> [Collected data]
Start of Block
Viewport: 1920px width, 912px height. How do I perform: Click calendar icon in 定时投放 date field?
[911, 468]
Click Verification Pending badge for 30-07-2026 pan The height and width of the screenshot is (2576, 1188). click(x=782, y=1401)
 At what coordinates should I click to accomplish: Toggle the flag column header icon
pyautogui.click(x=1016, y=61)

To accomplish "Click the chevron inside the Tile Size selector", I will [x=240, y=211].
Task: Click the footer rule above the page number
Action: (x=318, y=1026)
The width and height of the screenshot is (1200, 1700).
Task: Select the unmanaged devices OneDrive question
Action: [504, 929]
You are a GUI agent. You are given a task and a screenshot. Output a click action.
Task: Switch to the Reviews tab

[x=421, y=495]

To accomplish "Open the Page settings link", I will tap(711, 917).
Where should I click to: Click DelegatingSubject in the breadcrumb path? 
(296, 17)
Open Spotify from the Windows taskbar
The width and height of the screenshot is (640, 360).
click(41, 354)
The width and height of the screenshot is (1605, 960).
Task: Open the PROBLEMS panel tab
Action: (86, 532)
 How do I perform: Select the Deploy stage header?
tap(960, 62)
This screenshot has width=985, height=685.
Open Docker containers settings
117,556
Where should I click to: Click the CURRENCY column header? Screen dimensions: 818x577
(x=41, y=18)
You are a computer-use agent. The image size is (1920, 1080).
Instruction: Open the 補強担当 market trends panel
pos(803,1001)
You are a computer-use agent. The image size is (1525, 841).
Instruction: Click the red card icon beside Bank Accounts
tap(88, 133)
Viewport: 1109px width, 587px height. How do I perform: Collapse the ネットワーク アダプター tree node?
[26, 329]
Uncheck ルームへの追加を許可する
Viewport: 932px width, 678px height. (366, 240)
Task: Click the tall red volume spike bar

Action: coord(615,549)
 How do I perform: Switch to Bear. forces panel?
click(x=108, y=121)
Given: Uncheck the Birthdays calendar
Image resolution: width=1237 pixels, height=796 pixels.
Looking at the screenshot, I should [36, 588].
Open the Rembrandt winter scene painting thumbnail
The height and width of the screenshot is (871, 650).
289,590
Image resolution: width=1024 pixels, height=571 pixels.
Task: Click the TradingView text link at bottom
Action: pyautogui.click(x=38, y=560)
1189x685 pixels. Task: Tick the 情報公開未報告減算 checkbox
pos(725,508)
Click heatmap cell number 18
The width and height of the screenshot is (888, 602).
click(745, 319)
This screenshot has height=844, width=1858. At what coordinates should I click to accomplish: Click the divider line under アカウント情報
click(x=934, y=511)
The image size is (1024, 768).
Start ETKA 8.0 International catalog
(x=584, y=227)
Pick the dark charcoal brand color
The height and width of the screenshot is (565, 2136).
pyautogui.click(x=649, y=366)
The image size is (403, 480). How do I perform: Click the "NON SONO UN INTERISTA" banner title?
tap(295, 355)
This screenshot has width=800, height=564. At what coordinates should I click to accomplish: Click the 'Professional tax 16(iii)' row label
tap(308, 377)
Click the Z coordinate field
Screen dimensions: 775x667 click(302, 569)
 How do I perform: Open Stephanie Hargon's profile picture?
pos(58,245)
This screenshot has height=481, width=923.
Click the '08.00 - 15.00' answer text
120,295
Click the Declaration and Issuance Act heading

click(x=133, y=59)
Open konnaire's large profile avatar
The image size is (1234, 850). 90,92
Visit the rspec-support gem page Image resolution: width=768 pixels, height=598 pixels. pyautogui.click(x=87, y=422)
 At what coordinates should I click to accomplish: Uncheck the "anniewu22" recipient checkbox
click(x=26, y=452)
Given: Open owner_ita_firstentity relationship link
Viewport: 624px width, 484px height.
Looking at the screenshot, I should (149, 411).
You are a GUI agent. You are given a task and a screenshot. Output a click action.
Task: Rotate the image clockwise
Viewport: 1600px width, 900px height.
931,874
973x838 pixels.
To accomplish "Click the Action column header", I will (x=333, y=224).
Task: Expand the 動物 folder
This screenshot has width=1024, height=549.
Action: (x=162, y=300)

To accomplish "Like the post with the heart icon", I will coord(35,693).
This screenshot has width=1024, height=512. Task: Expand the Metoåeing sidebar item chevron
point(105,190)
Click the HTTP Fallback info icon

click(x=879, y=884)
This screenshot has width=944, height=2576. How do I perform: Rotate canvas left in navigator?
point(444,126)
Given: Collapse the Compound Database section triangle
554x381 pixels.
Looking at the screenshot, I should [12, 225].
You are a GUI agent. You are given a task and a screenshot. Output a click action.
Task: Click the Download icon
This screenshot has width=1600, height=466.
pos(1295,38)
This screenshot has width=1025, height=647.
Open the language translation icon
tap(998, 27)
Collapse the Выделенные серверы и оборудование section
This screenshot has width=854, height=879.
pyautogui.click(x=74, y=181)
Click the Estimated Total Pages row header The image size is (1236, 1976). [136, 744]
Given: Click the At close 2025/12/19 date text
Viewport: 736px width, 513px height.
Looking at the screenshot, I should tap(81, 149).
End of Block
> [What the exercise asks]
Could you please copy the lines above exactly, beginning at the first and ending at the line that contains "Click Verification Pending"?

> [Problem solution]
Viewport: 1920px width, 912px height. How do I perform: Click calendar icon in 定时投放 date field?
[911, 468]
Click Verification Pending badge for 30-07-2026 pan The height and width of the screenshot is (2576, 1188). click(x=782, y=1401)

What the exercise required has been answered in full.